**What the exercise asks:**
Output exactly the lines from the one with "This screenshot has height=846, width=1200." through the last line of the data below, both included, and nothing more.

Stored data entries
[Start of Attachment]

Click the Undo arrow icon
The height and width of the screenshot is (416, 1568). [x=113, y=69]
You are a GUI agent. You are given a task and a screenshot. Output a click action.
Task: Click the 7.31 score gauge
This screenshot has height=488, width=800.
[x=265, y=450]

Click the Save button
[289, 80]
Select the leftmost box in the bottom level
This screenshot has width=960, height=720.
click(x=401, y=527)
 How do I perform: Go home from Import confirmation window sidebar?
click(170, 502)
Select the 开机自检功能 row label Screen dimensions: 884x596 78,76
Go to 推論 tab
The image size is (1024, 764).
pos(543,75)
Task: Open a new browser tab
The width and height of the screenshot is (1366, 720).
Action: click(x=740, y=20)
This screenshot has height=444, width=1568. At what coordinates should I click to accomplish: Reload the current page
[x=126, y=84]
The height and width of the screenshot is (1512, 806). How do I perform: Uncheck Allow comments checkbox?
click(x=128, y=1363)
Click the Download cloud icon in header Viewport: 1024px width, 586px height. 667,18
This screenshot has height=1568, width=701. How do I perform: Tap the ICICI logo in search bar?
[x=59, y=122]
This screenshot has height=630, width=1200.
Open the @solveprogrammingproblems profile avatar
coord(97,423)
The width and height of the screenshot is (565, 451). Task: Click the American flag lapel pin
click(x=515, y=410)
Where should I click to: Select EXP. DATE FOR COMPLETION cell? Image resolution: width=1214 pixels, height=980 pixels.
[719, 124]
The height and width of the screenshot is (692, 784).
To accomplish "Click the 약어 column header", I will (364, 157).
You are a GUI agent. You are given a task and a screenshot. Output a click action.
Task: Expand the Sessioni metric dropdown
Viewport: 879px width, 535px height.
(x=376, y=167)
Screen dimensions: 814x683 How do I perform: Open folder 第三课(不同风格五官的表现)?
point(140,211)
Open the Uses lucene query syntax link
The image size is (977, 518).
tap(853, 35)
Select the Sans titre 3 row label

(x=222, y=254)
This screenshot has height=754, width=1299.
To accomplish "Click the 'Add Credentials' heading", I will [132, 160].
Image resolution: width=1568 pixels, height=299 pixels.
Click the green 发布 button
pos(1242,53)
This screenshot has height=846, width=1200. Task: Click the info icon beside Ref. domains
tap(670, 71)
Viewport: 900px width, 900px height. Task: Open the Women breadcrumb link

[End of Attachment]

**Task solution:**
This screenshot has height=846, width=1200. Task: Click the info icon beside Ref. domains
tap(670, 71)
Viewport: 900px width, 900px height. Task: Open the Women breadcrumb link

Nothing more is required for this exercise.